I. Lohnunterschiede in die Geschichtsbücher!
Frauen haben heute mehr Chancen als Generationen vor ihnen, sie haben in der Bildung aufgeholt und in vielen Bereichen die Männer überholt, sie haben sich Zugang zu allen Berufen erobert. Aber die Lohnschere schließt sich viel zu langsam. Bis zu einer echten Gleichstellung ist es noch ein weiter Weg. Lohnunterschiede müssen endlich der Vergangenheit angehören. Dafür ist Lohntransparenz wichtig. Frauen sollen wissen, wieviel ihre Kollegen verdienen. Das schafft Klarheit und hilft ihnen, ihr Recht auf gleichen Lohn für gleiche und gleichwertige Arbeit durchzusetzen.
II. Neue Chancen eröffnen
Mädchen und Frauen sollen ihren beruflichen Weg so gehen können, wie sie es sich vorstellen. Dabei sollen sie im Laufe ihres Lebens immer wieder neue Chancen und Bildungsperspektiven bekommen. Berufsplanung ist ein laufender Prozess. Die Arbeitswelt ist in einem rasanten Wandel. Es ist wichtig, dass wir rasch und gezielt auf Entwicklungen am Arbeitsmarkt reagieren. Durch die Digitalisierung verändern sich ganze Berufszweige. Gerade dort, wo einzelne Berufsfelder sich neu formen, sind gute Weiterbildungsangebote entscheidend. Daher haben wir ein umfassendes Arbeitsmarktpaket mit einer Qualifizierungsoffensive beschlossen. Das ist in Zeiten, wo in einzelnen Branchen laufend Fachkräfte gesucht werden, ein wichtiger Motor für die Wirtschaft. Mit einer Pflegeoffensive, einer Klimaoffensive und maßgeschneiderten Ausbildungsangeboten für die Region werden wir neue Chancen schaffen. Auch ein guter Zugang von Frauen zu technischen und handwerklichen Berufen spielt dabei eine große Rolle.

▸ **Bereitgestellte Daten**:

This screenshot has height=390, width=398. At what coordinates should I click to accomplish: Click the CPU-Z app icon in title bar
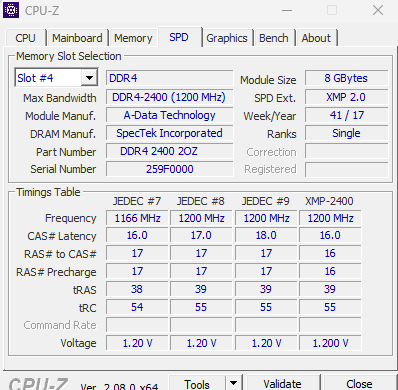[11, 10]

▸ **Ziel**:
Liste alle Offensiven auf, die im Textausschnitt namentlich genannt werden.

▸ **Lösung zur Aufgabe**:
Qualifizierungsoffensive, Pflegeoffensive, Klimaoffensive